**Page text:**
..............................

The presence of natural wood in a home has been proven to reduce anxiety in inhabitants and create a feeling of spaciousness. According to "Wood and Human Health", a research paper published by the University of British Columbia and FP Innovations, natural wood accents in a home can have significant mental health benefits, including a reduction in the human "fight or flight" response. Throughout the home, natural walnut and oak accents are placed. Furniture such as the bunks, desk, table, and cabinetry are made of wood as opposed to artificial materials like metal, plastic, and corrugated cardboard. Not only is wood an affordable, environmentally sustainable material, but it can also act as a measure against the anxiety that can come with living in a small space.

Natural Light:

According to "Enlightening Wellbeing in the Home: The Impact of Natural Light Design on perceived happiness and sadness in residential spaces”, the presence of natural light in a living space can have a significant impact on the mental health of the inhabitants. Initially, I wanted to include windows on all of the walls to maximize the natural light streaming into the home, but with the folding requirement, it just wasn't practical. Instead, I went with two long windows running the length of the main walls on either side of the home. They are placed in such a way that from any point in the home, you are right next to a window. The kitchen counter looks out into the landscape, inhabitatnts sleeping can wake up to natural sunlight coming in through the window next to the bunks, and those in the recreational and work spaces can get some natural light as well.

..............................

**The task:** Resume the write-up on the folding home's wood accents and natural light, starting after its final sentence.

..............................

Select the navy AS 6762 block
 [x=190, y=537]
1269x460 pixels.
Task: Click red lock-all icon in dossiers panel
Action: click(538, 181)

..............................

**Answer to the problem:**
Negative Space:

Having space to stretch and walk around is essential to not feeling cramped. Most RVs, for instance, have a central walkway that runs down the cabin instead of a winding pathway between walls. Having a long visual line of sight can help reduce claustrophobia and make a space feel larger than it actually is. In my design, I decided that all of the furniture and appliances would be placed along the perimeter wall, leaving a huge open space in the center, which spans the length of the home. This way, inhabitants can see across the home, out other windows, and walk across uninterrupted.

When fully folded up, the home takes on a footprint identical to a normal shipping container, meaning it can be transported any way a container normally would. The home can be towed on a trailer by a truck, ferried on a boat, transported by train, or any other conventional method. This creates a ton of flexibility for deployment, where conventional heavy machinery and construction equipment can't operate. I also designed the folding pattern to have the windows on the inside of the container when folded to protect them from damage. All of the furniture in the standard home was selected to fit like Tetris pieces into the inside of the container, so it can all be transported as one unit instead of moving the interior separately.

I'm super happy with the way this project turned out, and I think it really does show the potential of folding architecture. There are some improvements that could be made, such as more efficient storage or a motorized mechanism to deploy the home instead of having to move the panels into place by hand. I have also included the CAD and Twinmotion files below. I'm excited for the community to see this, and I would love any feedback, comments, or suggestions on the design.

Thanks for reading!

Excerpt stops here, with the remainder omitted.